The Iteration: Balancing Memory and Throughput
The assistant did not stop at the semaphore fix. Recognizing the throughput regression, the assistant reverted the semaphore change in [msg 3127] and instead increased the GPU channel capacity from 1 to partition_workers. This allowed a natural buffer of completed jobs without blocking the semaphore. Synthesis tasks could complete and enqueue their results freely, up to the channel capacity, without holding the semaphore. The GPU worker could drain the channel at its own pace, and when the channel was full, synthesis would naturally block on send() — but by then, pw tasks would already be in flight, providing enough parallelism to keep the GPU fed.
This second approach represents a more nuanced understanding of the problem. The original issue was not that synthesis completed too fast, but that the combination of premature semaphore release and a channel capacity of 1 created a scenario where the backlog grew unboundedly. By increasing channel capacity to match the semaphore limit, the assistant created a system where the natural backpressure of the bounded channel, combined with the semaphore's limit on concurrent synthesis, keeps memory bounded without artificially serializing the pipeline.
Assumptions and Trade-offs
The fix in [msg 3115] rested on several assumptions. First, that holding the semaphore permit through channel delivery would not cause deadlocks — the GPU worker must eventually drain the channel, allowing blocked senders to proceed. Second, that the throughput regression was acceptable given the memory savings. Third, that Rust's ownership and drop semantics would correctly release the permit at the right time.
The throughput regression revealed an incorrect assumption: that synthesis and GPU processing could be treated as independent stages. In reality, they share the memory bus and compete for resources. The optimal configuration requires balancing both CPU parallelism (synthesis) and GPU throughput (proof computation), with the channel acting as a buffer between them.
The Broader Significance
This message, despite its brevity, captures a pivotal moment in the optimization effort. It demonstrates that in high-performance computing systems, the most impactful optimizations are often not about making things faster, but about controlling resource usage. The semaphore fix did not reduce computation time — it actually increased it slightly. But it made the system viable at higher parallelism levels, unlocking capacity that was previously inaccessible due to memory constraints.
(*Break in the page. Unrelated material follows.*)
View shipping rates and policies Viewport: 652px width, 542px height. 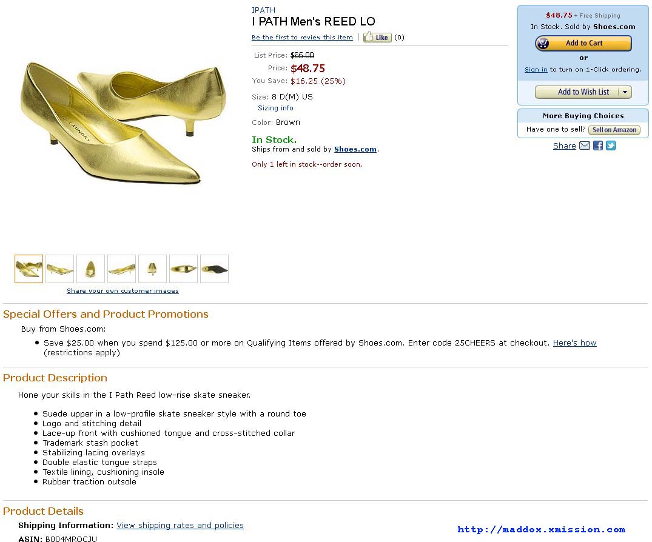tap(180, 526)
The fix also illustrates the power of instrumentation-driven debugging. Without the buffer tracker's real-time visibility into provers, aux, and shells counts, the assistant would have been guessing at the memory buildup's root cause. The atomic counters transformed an opaque OOM crash into a diagnosable pipeline imbalance.
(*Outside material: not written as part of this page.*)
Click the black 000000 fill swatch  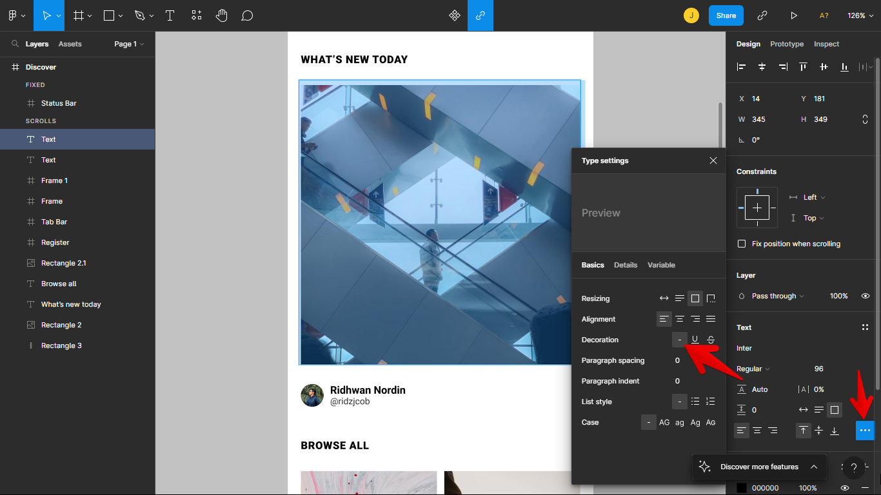(742, 488)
Finally, this message showcases the kind of systems-level thinking required for GPU-accelerated proving pipelines. The assistant had to understand not just Rust's async semantics and ownership model, but also the CUDA execution model, the memory footprint of NTT evaluation vectors, the timing characteristics of CPU synthesis versus GPU proof computation, and the subtle interactions between semaphores, channels, and task scheduling. The fix itself is a single ownership change, but the reasoning behind it spans the entire system architecture.